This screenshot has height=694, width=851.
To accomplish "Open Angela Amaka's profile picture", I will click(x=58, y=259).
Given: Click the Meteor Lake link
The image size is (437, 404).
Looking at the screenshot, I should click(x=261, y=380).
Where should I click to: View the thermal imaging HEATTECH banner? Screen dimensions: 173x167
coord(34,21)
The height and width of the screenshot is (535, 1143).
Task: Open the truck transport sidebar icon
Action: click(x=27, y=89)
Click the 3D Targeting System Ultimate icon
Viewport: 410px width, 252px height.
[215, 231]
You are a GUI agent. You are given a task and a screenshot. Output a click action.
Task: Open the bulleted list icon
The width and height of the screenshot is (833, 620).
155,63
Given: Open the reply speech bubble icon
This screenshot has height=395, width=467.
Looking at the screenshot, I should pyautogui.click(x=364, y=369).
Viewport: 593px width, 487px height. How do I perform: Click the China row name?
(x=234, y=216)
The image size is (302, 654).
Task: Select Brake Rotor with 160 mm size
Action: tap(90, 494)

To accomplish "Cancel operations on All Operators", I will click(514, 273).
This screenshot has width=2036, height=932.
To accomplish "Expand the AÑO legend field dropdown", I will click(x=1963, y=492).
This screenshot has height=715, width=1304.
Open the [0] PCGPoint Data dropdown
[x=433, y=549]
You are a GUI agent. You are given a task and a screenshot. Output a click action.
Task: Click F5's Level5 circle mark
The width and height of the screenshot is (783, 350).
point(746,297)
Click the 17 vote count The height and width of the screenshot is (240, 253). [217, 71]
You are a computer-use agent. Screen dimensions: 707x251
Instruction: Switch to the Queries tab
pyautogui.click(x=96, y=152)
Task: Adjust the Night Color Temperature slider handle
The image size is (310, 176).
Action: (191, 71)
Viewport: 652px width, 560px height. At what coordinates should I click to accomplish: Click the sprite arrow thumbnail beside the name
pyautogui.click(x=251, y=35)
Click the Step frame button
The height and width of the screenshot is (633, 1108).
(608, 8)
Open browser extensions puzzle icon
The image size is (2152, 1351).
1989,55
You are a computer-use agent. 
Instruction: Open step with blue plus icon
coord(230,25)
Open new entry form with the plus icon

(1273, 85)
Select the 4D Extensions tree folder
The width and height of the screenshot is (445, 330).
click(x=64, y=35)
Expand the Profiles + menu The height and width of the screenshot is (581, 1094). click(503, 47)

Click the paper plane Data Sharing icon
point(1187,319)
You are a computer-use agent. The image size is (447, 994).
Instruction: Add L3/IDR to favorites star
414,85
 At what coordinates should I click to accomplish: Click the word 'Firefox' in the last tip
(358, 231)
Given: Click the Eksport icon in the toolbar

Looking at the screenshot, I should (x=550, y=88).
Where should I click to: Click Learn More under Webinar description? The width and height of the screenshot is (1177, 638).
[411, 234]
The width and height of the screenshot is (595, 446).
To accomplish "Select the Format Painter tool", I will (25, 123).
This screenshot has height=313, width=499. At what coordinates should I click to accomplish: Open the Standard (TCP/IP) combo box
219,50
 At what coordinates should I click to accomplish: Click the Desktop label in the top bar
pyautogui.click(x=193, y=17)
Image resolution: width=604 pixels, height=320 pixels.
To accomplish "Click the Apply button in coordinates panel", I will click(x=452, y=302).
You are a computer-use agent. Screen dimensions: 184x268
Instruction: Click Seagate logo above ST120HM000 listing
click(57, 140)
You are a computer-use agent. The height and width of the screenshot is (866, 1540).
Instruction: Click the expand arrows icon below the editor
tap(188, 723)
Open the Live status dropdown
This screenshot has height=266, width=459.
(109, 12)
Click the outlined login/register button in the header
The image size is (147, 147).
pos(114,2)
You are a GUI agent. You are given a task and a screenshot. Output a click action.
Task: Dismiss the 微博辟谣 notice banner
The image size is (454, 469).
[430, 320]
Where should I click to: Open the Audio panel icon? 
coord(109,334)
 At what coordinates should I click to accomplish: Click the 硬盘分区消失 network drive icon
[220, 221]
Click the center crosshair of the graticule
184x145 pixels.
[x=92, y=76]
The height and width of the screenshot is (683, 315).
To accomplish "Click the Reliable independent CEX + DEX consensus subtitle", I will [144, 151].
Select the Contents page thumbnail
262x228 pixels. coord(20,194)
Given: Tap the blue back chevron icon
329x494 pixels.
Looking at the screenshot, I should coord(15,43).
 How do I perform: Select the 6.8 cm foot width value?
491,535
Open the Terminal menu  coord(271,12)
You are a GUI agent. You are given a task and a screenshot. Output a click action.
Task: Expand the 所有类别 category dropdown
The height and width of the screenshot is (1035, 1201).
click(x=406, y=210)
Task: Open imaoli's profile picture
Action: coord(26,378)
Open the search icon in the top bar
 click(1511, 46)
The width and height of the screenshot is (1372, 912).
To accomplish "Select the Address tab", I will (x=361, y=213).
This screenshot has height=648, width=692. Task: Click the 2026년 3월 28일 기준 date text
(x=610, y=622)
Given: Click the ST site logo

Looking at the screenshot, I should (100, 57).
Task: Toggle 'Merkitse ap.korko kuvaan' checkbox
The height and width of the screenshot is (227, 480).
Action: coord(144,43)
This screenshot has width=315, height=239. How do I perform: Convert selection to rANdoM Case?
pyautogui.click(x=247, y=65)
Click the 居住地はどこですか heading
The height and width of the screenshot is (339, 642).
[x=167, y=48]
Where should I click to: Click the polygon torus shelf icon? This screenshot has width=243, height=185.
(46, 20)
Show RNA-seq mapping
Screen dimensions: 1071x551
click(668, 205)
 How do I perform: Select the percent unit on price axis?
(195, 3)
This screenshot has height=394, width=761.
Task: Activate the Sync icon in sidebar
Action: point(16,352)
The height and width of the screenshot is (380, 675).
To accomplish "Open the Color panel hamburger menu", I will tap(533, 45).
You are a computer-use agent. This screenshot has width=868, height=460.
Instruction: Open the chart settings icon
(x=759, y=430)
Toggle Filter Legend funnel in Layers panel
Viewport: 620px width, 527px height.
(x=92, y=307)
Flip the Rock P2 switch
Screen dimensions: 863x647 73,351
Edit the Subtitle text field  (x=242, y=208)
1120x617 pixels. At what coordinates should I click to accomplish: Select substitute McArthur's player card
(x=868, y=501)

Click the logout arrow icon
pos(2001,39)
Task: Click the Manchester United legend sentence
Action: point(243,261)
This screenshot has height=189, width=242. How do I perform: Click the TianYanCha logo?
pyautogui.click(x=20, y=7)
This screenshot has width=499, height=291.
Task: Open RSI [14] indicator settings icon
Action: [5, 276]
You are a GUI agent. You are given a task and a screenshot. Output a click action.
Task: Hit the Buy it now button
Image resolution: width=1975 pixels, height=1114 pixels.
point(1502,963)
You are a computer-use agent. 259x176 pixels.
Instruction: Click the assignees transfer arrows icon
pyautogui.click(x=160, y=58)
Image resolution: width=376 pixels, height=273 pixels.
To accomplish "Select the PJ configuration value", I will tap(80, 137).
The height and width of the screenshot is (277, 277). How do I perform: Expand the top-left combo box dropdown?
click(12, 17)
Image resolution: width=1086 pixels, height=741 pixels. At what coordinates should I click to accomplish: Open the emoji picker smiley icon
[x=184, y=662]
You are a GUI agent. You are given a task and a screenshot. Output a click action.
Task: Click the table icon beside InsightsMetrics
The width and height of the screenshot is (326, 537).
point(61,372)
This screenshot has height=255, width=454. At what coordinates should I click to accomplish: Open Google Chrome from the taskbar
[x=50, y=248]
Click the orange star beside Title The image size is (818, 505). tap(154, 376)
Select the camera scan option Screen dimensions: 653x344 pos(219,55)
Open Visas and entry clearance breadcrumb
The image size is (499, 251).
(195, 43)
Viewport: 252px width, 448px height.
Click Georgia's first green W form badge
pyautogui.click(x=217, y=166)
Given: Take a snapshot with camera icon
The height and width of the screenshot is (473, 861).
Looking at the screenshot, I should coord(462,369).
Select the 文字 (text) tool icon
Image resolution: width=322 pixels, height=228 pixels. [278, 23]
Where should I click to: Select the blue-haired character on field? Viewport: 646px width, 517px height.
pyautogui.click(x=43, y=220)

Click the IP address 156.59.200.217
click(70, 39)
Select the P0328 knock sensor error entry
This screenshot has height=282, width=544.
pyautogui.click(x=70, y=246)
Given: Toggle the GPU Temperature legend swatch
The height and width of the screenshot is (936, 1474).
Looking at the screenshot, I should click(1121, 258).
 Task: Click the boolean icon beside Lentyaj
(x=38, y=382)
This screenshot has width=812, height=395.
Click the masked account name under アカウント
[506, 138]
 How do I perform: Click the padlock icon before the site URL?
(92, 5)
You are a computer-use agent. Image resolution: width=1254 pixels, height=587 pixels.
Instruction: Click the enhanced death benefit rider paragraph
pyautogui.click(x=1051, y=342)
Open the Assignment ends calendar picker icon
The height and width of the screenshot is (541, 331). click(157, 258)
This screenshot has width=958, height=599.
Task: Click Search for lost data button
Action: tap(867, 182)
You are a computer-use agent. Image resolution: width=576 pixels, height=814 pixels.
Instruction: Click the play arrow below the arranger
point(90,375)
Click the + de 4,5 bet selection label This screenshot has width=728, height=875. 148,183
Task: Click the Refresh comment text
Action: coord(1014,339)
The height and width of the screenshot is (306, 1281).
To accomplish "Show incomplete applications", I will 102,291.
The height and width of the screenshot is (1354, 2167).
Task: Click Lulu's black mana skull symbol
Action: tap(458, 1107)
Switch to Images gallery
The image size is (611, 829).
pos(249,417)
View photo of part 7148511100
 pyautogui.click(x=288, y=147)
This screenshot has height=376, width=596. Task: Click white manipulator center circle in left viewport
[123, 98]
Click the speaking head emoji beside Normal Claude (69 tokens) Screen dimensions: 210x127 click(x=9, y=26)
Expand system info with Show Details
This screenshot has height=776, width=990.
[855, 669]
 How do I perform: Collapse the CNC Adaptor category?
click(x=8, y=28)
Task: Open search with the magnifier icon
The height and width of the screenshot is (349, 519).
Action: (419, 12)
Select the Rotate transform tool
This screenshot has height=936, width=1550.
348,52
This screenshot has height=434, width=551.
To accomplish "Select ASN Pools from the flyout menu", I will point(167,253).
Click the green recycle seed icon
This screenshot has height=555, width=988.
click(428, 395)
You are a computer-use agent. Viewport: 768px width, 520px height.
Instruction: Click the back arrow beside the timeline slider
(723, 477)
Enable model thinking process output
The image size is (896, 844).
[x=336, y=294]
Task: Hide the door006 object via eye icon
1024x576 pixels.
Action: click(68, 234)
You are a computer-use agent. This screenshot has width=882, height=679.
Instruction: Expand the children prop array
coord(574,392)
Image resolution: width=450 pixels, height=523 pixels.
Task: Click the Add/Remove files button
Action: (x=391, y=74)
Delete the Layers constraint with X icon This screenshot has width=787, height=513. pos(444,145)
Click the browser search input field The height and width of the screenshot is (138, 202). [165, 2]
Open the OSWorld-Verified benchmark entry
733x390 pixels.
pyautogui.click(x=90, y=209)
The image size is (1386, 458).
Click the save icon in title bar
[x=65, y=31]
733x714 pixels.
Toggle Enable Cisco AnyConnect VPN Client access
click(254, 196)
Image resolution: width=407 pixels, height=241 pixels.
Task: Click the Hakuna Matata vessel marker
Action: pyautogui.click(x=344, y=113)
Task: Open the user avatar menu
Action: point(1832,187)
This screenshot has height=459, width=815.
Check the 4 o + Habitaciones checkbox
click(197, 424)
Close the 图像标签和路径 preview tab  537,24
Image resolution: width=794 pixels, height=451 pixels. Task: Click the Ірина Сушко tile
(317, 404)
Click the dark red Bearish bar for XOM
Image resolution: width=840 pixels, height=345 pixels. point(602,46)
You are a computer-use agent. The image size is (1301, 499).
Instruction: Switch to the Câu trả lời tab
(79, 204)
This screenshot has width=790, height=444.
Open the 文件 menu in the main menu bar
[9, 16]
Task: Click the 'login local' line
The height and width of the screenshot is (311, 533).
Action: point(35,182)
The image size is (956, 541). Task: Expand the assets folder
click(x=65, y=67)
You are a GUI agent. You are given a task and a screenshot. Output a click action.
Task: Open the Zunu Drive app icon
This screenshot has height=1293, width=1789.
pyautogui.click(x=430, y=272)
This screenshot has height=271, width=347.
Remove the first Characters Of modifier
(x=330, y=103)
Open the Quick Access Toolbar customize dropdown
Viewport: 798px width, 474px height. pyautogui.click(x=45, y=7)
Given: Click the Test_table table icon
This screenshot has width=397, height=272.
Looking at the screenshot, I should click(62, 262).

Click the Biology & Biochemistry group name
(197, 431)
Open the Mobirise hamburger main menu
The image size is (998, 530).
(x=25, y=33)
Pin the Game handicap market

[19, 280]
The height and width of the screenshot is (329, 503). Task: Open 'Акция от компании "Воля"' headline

====================

To do:
Copy the rows again word for word, beginning at the line that contains "Click the green recycle seed icon" and stopping after the line that contains "[x=65, y=31]".

Answer:
Click the green recycle seed icon
This screenshot has height=555, width=988.
click(428, 395)
You are a computer-use agent. Viewport: 768px width, 520px height.
Instruction: Click the back arrow beside the timeline slider
(723, 477)
Enable model thinking process output
The image size is (896, 844).
[x=336, y=294]
Task: Hide the door006 object via eye icon
1024x576 pixels.
Action: click(68, 234)
You are a computer-use agent. This screenshot has width=882, height=679.
Instruction: Expand the children prop array
coord(574,392)
Image resolution: width=450 pixels, height=523 pixels.
Task: Click the Add/Remove files button
Action: (x=391, y=74)
Delete the Layers constraint with X icon This screenshot has width=787, height=513. pos(444,145)
Click the browser search input field The height and width of the screenshot is (138, 202). [165, 2]
Open the OSWorld-Verified benchmark entry
733x390 pixels.
pyautogui.click(x=90, y=209)
The image size is (1386, 458).
Click the save icon in title bar
[x=65, y=31]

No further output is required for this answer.